Kimani Ffriend

Personal information
- Born: 29 July 1977 (age 48) Kingston, Jamaica
- Listed height: 6 ft 11 in (2.11 m)
- Listed weight: 220 lb (100 kg)

Career information
- College: DeKalb (1997–1998) Gulf Coast CC (1998–1999) Nebraska (1999–2001)
- NBA draft: 2001: undrafted
- Playing career: 2001–2017
- Position: Center

Career history
- 2001–2002: Greenville Groove
- 2002: Trotamundos de Carabobo
- 2002: Dynamo Moscow
- 2002–2003: Beijing Shougang Ducks
- 2003: Gigantes de Carolina
- 2003–2004: Reflex
- 2004–2005: Hapoel Jerusalem
- 2005: Varese
- 2005–2006: Beşiktaş
- 2006–2007: Incheon ET Land Black Slamer
- 2007–2008: Brose Baskets
- 2008: Paris-Levallois
- 2008–2009: Mersin
- 2009–2010: Apollon Limassol
- 2010: Panteras de Miranda
- 2010: Cangrejeros de Cartagena
- 2010–2011: Bornova Belediye
- 2011–2012: Hamyari Shahrdari Zanjan
- 2012: Fuenlabrada
- 2012: Metalac
- 2015–2016: Jagodina
- 2016: OKK Beograd
- 2017: Dynamic
- 2017: Ciclista Olímpico

Career highlights
- NBDL champion (2002); Adriatic League champion (2004); Serbian First League MVP (2017);

= Kimani Ffriend =

Jamaican basketball player

Kimani Ffriend (born 29 July 1977) is a Jamaican former professional basketball player. He played at the center position.

==College career==
Ffriend played NCAA college basketball with the Nebraska Cornhuskers from 1999 to 2001. Prior that, Ffriend attended Gulf Coast Community College and DeKalb College.

==Professional career==
Ffriend started his professional career with the Greenville Groove of the National Basketball Development League (NBDL) in the 2001–02 season.

==Jamaica national team==
Ffriend won the gold medal at the 2009 FIBA CBC Championship with the Jamaica national team.

==Off the court==
In the early morning hours of Saturday, 3 November 2012, Kimani Ffriend hit a 29-year-old woman with his car in downtown Belgrade at the intersection of Francuska Street and Cara Dušana Street, killing her instantly. According to the reports, the basketball player was driving under the influence, with 0.98‰ of alcohol in his blood as determined via a breathalyzer test administered by the police. Twenty-nine-year-old victim Nevena Dragutinović was with her twin sister when she was struck by Ffriend with his Škoda Fabia and killed. Her sister was taken to the emergency center in a state of shock. The accident happened around 4:20 a.m. CET. Ffriend told the police that he had tried to avoid a taxi that was in the right lane, that he had therefore swerved into the left lane and hit the victim. Ffriend left the Valjevo-based Metalac basketball club on the same day earlier, as he was supposed to transfer to Spanish CB Valladolid.

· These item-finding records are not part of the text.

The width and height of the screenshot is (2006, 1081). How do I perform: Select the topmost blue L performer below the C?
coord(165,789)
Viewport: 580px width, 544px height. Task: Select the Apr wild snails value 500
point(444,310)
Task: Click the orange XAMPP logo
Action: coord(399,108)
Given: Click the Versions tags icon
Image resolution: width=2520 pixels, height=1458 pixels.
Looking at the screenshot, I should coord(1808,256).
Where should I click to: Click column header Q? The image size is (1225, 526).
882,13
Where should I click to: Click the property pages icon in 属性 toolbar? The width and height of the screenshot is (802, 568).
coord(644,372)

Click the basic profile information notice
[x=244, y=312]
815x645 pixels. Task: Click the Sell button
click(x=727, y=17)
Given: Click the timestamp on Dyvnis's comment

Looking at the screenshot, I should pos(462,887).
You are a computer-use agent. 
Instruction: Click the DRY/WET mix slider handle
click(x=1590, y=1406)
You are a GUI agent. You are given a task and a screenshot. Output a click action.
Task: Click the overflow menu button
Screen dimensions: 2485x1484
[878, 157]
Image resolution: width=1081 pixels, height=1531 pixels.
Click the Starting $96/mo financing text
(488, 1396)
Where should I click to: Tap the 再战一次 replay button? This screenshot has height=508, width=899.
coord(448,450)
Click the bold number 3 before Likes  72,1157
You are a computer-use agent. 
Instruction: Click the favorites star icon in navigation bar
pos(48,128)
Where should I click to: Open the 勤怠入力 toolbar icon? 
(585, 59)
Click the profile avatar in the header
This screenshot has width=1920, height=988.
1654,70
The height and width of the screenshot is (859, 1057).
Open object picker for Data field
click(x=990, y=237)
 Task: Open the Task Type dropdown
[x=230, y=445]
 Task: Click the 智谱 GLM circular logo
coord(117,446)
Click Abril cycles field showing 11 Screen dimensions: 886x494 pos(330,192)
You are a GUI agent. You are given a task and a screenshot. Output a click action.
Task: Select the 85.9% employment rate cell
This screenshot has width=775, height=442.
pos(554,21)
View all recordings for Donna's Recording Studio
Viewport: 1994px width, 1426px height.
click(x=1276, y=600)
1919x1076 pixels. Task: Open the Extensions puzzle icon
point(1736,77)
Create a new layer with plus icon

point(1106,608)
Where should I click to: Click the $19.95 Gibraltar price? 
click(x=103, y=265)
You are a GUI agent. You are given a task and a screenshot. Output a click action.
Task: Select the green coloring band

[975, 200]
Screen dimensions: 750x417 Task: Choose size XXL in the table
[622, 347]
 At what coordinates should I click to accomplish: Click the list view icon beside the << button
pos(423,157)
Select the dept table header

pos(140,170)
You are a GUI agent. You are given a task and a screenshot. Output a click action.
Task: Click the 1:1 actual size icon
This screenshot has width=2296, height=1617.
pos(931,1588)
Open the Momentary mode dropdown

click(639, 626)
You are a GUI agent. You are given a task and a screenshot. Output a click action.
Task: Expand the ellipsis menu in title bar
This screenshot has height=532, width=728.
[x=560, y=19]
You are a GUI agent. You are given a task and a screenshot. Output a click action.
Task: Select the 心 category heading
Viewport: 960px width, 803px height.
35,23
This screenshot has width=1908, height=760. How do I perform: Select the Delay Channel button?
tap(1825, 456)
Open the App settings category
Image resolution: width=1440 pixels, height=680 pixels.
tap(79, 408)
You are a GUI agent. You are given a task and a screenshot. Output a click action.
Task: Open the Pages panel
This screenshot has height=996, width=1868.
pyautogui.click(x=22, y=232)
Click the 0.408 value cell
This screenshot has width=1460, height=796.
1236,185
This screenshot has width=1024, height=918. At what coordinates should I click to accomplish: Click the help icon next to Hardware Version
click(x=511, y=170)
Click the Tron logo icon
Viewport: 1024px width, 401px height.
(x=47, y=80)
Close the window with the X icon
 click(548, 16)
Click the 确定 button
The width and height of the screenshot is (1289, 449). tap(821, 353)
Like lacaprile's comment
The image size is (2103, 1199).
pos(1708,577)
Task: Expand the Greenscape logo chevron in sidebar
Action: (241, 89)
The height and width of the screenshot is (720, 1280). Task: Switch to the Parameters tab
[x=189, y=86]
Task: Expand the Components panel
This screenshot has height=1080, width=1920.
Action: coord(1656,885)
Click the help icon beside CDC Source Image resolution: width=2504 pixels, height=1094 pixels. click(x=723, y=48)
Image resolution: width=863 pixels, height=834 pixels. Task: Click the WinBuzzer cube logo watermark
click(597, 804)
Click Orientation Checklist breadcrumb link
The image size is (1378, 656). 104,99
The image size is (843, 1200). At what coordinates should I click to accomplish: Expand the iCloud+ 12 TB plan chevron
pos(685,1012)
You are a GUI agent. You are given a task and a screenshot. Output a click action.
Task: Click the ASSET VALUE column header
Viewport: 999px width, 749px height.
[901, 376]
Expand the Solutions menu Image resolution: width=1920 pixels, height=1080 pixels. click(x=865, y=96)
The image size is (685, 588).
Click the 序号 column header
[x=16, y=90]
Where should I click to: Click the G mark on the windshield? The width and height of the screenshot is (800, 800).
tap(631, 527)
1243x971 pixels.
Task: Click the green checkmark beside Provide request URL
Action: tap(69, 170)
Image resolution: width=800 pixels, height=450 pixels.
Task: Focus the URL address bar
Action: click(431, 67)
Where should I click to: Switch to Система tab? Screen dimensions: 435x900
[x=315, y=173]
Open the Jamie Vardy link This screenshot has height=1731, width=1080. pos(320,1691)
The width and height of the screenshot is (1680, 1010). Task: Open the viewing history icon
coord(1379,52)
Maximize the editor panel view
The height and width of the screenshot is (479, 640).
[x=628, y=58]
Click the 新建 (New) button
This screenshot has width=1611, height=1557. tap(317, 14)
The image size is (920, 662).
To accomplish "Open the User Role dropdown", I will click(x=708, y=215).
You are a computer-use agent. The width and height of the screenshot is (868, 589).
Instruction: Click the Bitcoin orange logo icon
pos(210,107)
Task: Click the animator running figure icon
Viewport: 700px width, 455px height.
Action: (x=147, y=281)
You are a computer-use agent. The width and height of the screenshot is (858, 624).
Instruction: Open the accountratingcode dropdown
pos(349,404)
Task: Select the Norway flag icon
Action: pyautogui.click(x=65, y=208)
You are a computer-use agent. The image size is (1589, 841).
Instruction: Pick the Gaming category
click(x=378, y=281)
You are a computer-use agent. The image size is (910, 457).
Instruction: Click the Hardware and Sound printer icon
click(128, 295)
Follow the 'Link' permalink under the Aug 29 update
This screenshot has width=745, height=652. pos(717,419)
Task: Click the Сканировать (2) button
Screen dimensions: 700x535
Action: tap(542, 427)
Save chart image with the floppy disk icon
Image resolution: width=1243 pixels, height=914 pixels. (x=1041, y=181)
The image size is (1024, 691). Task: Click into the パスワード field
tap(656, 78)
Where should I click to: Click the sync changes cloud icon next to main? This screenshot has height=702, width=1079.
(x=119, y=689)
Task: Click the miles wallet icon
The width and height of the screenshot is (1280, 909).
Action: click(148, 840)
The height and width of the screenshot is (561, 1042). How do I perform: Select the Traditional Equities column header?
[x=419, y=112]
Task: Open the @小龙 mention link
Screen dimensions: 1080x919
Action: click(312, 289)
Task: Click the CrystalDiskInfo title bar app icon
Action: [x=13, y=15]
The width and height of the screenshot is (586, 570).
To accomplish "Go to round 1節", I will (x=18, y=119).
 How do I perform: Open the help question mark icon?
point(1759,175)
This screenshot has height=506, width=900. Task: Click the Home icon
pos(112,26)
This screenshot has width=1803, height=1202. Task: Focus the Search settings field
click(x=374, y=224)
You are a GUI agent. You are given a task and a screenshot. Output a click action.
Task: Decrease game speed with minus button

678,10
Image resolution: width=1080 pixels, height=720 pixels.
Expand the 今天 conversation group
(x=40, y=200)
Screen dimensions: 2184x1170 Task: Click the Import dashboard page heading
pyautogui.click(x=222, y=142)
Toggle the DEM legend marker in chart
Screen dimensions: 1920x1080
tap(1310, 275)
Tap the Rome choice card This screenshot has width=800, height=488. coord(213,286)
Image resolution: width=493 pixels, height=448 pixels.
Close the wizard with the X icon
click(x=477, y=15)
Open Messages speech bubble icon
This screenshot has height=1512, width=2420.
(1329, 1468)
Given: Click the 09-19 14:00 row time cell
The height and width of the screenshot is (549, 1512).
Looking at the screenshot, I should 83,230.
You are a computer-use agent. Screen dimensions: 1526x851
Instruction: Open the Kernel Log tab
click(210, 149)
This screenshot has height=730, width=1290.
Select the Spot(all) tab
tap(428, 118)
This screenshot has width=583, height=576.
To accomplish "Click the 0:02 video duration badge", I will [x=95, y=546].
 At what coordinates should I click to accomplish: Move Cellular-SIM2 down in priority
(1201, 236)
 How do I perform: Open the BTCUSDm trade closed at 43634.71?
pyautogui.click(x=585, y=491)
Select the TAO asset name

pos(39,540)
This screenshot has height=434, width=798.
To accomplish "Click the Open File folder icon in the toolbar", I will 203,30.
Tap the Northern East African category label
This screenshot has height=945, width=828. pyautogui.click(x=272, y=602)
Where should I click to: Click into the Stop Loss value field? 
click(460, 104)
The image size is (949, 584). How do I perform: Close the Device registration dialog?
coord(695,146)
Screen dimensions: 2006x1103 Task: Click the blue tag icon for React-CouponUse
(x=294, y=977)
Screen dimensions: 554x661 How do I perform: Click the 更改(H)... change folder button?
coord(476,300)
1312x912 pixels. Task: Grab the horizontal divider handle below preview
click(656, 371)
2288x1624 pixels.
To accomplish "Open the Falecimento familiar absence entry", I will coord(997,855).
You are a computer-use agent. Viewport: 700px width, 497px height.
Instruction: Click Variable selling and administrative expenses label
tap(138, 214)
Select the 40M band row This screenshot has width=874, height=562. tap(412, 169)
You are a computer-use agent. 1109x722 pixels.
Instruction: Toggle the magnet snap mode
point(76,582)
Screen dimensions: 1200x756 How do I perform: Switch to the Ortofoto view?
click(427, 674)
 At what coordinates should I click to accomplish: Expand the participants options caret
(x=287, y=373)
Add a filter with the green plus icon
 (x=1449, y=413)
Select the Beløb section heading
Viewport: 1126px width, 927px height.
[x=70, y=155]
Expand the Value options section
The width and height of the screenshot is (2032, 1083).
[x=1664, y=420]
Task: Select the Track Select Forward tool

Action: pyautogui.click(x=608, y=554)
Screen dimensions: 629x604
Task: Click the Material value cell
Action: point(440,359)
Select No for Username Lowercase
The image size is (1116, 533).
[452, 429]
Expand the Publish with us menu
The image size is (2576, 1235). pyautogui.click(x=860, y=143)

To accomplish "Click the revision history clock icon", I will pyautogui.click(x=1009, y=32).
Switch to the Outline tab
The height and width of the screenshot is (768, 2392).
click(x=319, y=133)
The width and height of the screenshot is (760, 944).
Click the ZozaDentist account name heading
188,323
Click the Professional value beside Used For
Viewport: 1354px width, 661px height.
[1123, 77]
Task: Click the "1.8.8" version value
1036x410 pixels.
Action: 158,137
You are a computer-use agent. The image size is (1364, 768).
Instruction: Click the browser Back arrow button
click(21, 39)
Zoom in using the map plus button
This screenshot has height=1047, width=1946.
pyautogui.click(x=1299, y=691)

On 5 November 2012, an investigative judge from the Higher Court in Belgrade ordered Ffriend detained for 30 days due to a "possibility of the suspect fleeing the country".

On 5 September 2014, the Belgrade Higher Court found Ffriend guilty of committing a "severe act against public traffic safety" and sentenced him to 3 years in prison along with a 2-year ban on operating motorized vehicles.